Erin, and anyone else who wondered how this works under the covers....
You'll see this in the training video mentioned. For the simple goal of entity consolidation*, the short explanation is that each candidate pair of entities (determined through tokenization) is evaluated by all of your
match rules and they collectively send a
set of directives to the decisioning engine. The engine then performs a single, resulting action (1, 2, or 3 below) on the candidate pair:
1. Merge the pair
2. Queue the pair for review
3. Do nothing
More Detailed Explanation:All rules in your config will evaluate the candidate-pair in parallel and
there is no sequence. Your match config can use any combination of the four rule types shown in the video. Each rule in your config is tasked with delivering a binary directive of True or False to the decisioning engine as regards asking it to perform a 'queue for review' on the pair or a 'merge' on the pair. Let's focus on the suspect and auto rules since those are by far the most widely used across all Reltio tenants.

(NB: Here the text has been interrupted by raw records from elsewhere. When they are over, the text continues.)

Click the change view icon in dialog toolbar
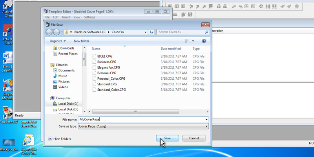 pos(187,41)

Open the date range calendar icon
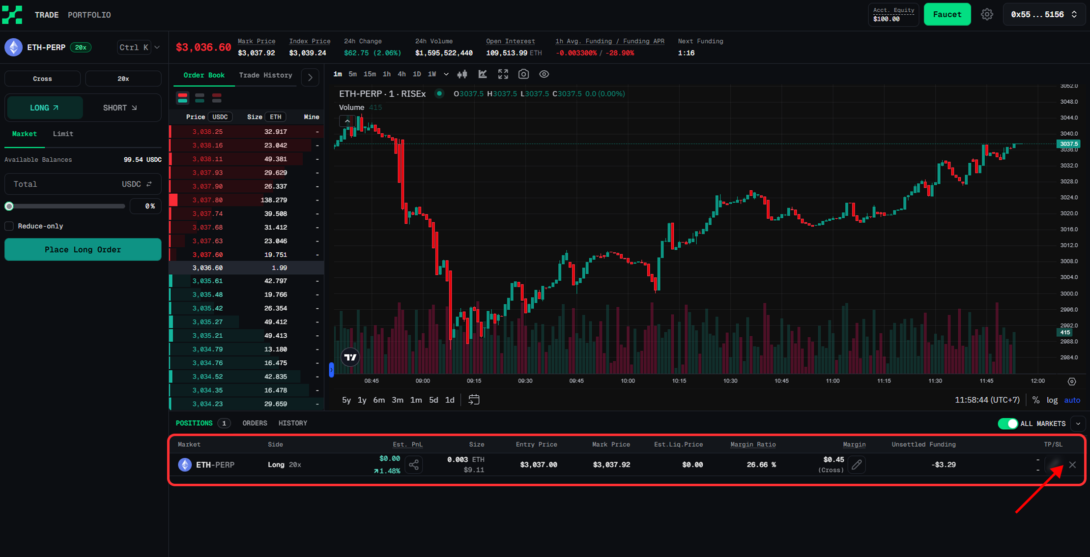474,400
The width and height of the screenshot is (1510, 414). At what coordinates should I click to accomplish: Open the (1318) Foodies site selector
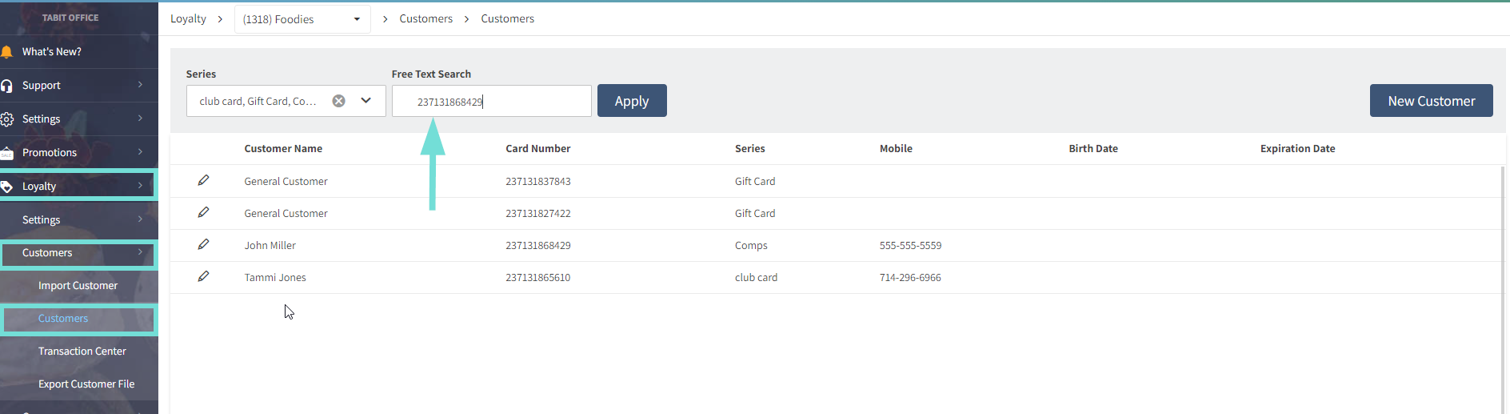(x=302, y=19)
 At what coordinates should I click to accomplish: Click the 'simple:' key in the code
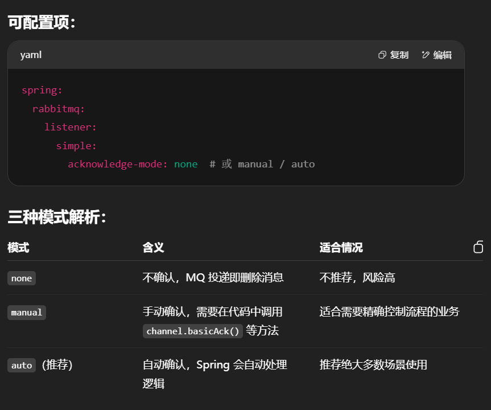tap(76, 146)
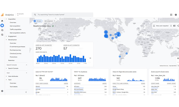Enter fullscreen map view icon
Image resolution: width=179 pixels, height=107 pixels.
(x=171, y=26)
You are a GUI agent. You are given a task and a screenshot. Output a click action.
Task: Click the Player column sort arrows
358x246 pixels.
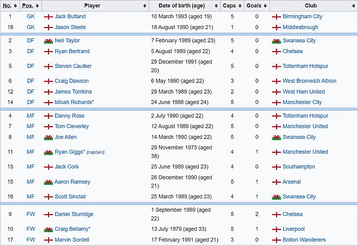click(x=145, y=6)
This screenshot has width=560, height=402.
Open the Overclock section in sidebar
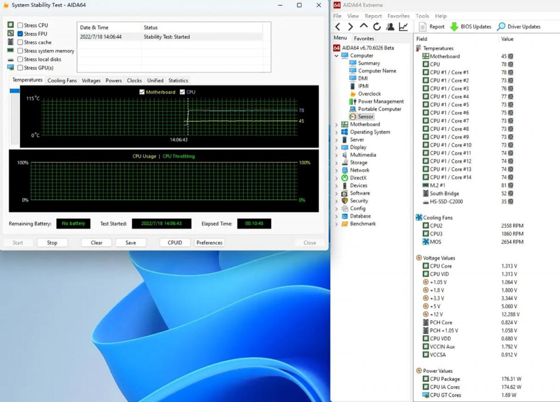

- Each 'suspect' rule evaluates to False (aka "Do nothing") or to True (aka "Queue the pair for review")
- Each 'auto' rule evaluates to False (aka "Do nothing") or to True (aka "Merge the pair")

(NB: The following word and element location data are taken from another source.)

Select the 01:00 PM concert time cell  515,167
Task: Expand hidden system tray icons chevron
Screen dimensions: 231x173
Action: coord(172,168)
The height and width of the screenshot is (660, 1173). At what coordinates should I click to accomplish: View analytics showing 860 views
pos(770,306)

The decisioning engine waits until all rules have delivered their directives for the pair. It then, as
@Gino Fortunato mentioned, uses simple logic to determine what it will ultimately do with the pair. If one or more 'auto' rules evaluated to True, the engine will merge the pair; Else, if one or more 'suspect' rules evaluated to True, it will queue the pair for review; Else it will do nothing with the pair.
Even if you include relevance-based matching or invent a custom match rule which provide you additional flexibility, they operate within the same framework and deliver binary directives to the decisioning engine, no different than what is described above and can be included in your config along with the traditional rules.

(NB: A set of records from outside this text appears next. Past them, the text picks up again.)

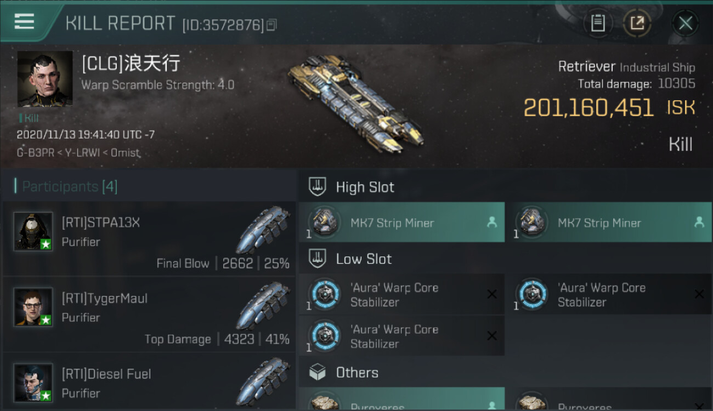Select first MK7 Strip Miner module
This screenshot has height=411, width=713.
click(401, 222)
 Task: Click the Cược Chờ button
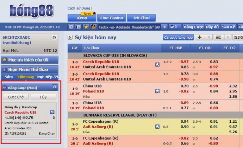tap(15, 97)
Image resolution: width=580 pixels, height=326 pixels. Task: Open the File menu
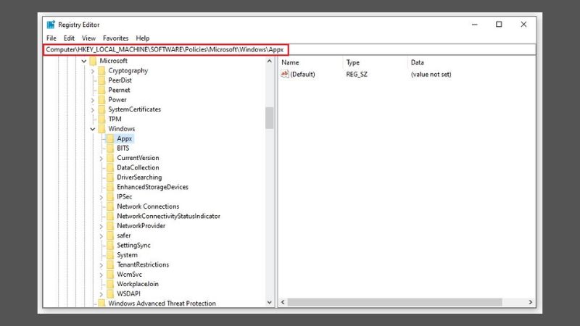[51, 38]
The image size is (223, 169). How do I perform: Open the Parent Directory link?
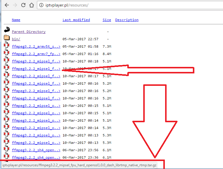coord(29,32)
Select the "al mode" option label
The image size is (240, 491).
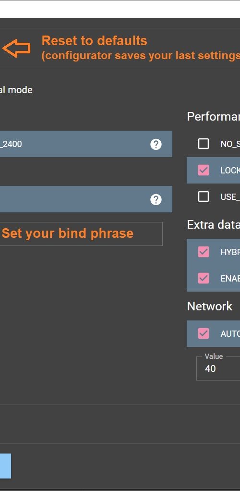coord(16,90)
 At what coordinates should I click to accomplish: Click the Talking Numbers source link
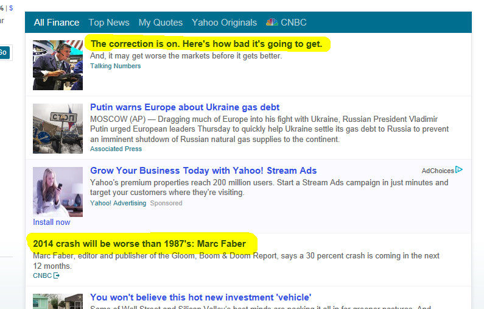(x=115, y=66)
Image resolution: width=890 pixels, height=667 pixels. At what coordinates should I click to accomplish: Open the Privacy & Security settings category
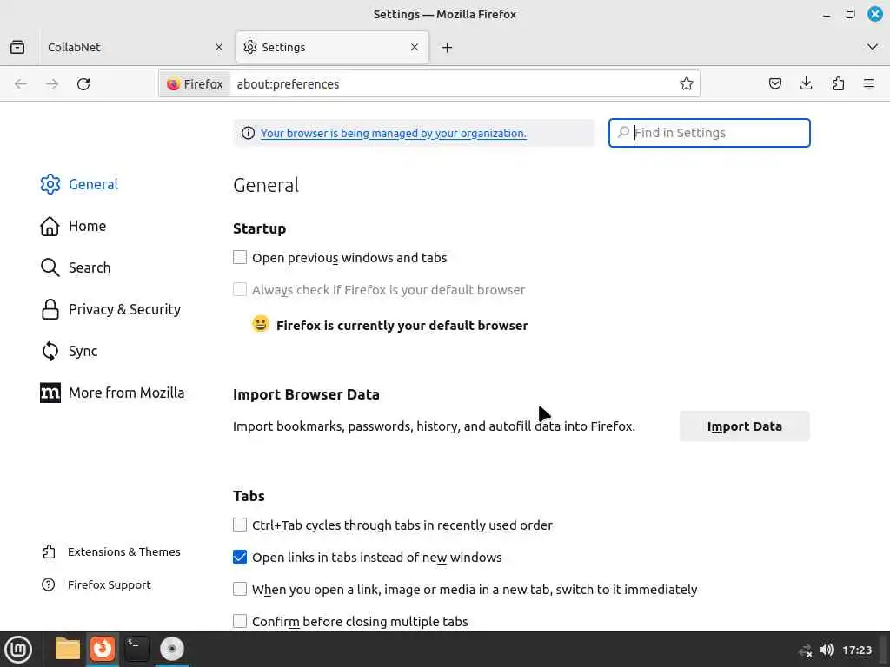(x=124, y=309)
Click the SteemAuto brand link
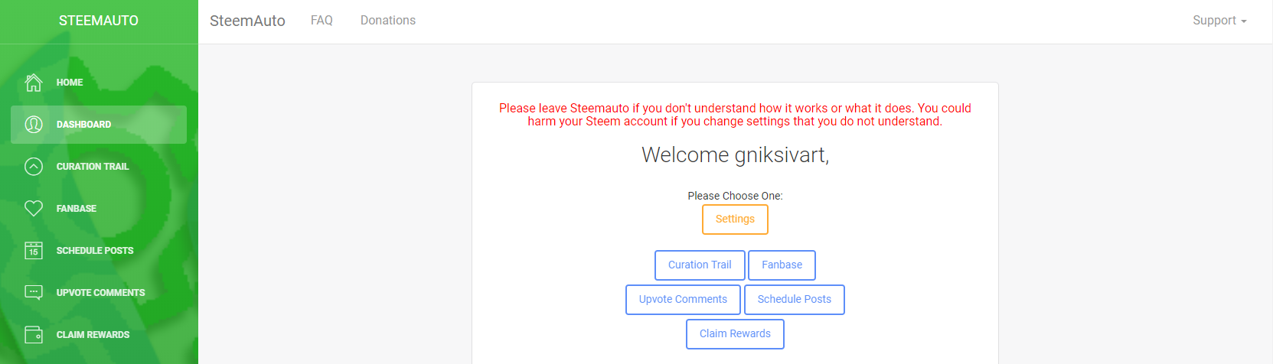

There is one add'l point related to the engine's logic. If your match config includes a 'Negative Match Rule' and that rule evaluates to True, then the engine demotes all merge directives it has received from the 'auto' rules and treats them as "queue for review" thus preventing any possibility of a merge from your rules. This is explained thoroughly with a good example here,
https://docs.reltio.com/matchmerge/negativerule.htmlHope this helps.
*For now let's ignore the adjacent capability of asking the engine to create entity-to-entity relationships which is a different matter.